* **WORK ORDER**:
Copy the first line of the entries below and every line after it through the line containing "The height and". Do not include pictures.

* **DATA SUPPLIED**:
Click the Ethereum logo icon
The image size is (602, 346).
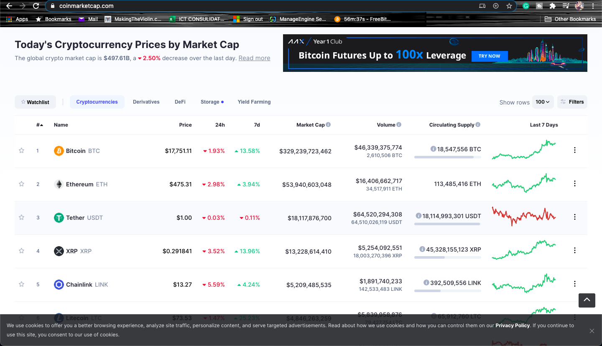tap(59, 184)
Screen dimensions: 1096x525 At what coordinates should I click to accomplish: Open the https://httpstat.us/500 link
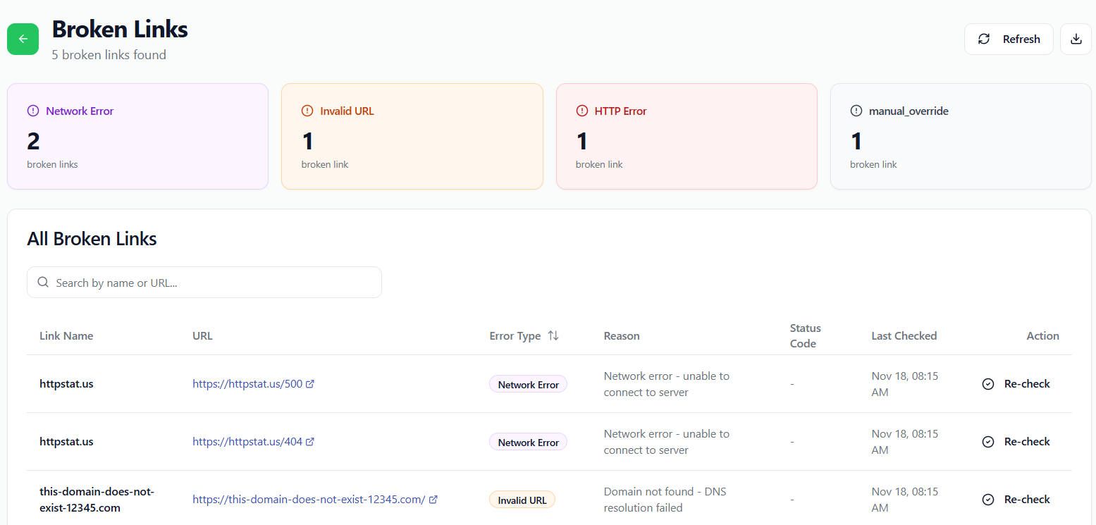click(x=248, y=383)
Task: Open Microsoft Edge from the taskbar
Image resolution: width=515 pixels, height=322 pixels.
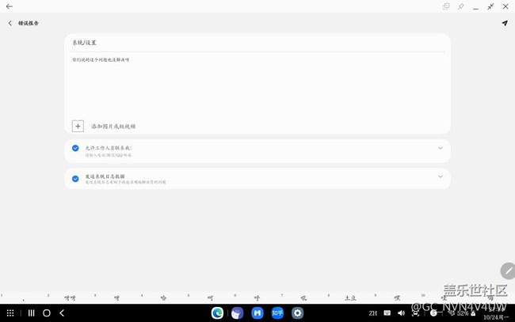Action: pos(217,313)
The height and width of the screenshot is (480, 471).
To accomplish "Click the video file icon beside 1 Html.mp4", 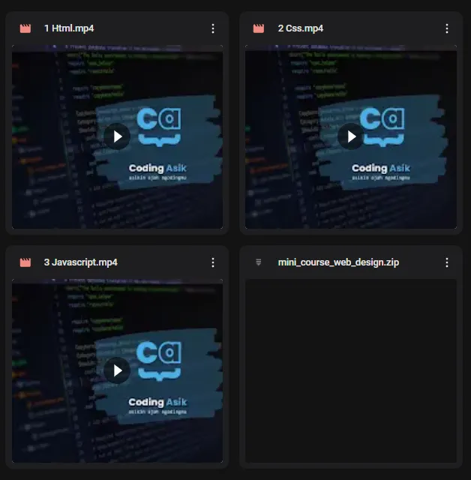I will click(x=26, y=29).
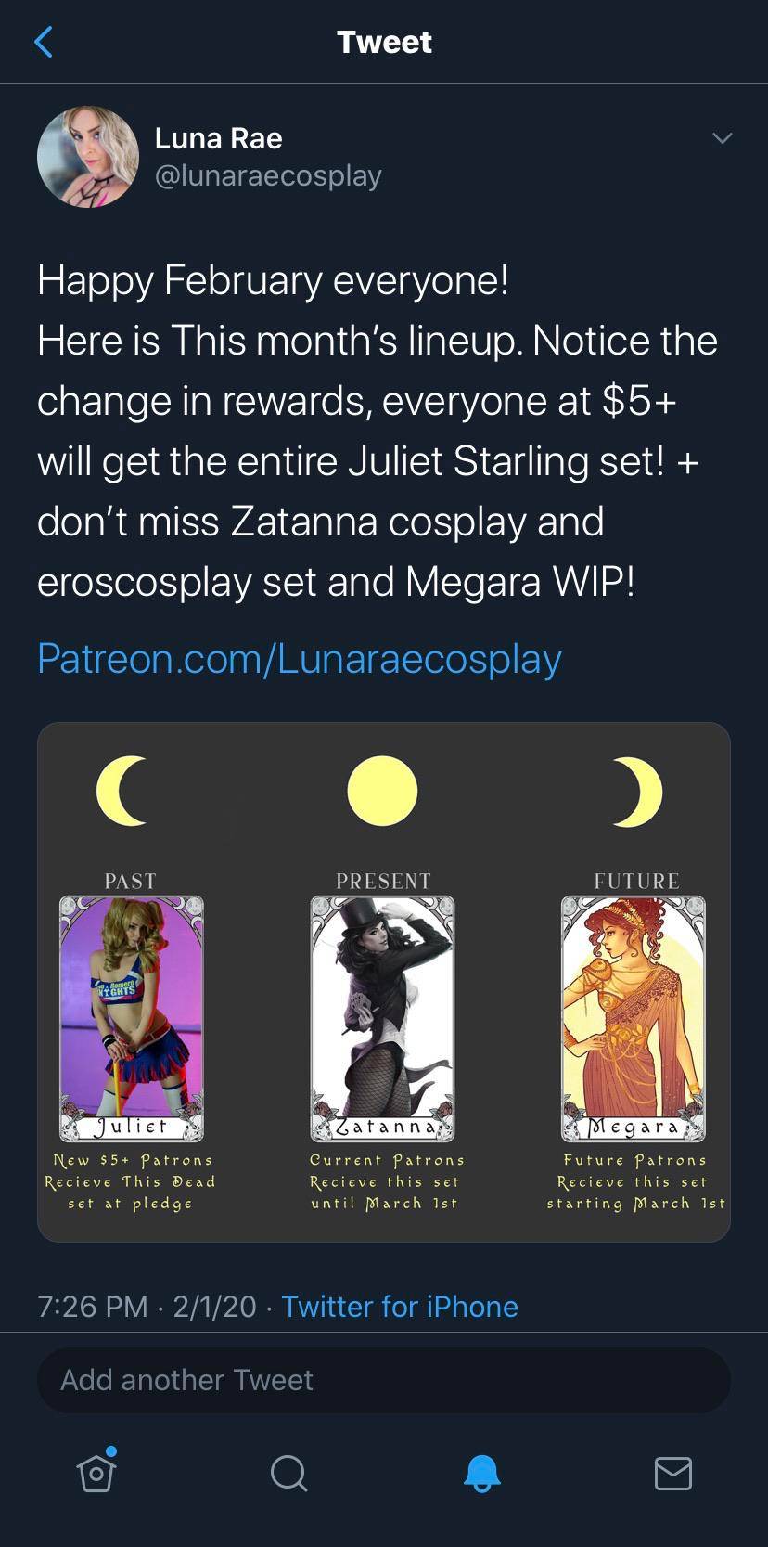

* **YOUR RESPONSE**:
Click the Ethereum logo icon
The image size is (602, 346).
tap(59, 184)
Screen dimensions: 1096x525 At what coordinates should I click to accomplish: Open the https://httpstat.us/500 link
click(x=248, y=383)
Task: Open Microsoft Edge from the taskbar
Image resolution: width=515 pixels, height=322 pixels.
Action: pos(217,313)
The height and width of the screenshot is (480, 471).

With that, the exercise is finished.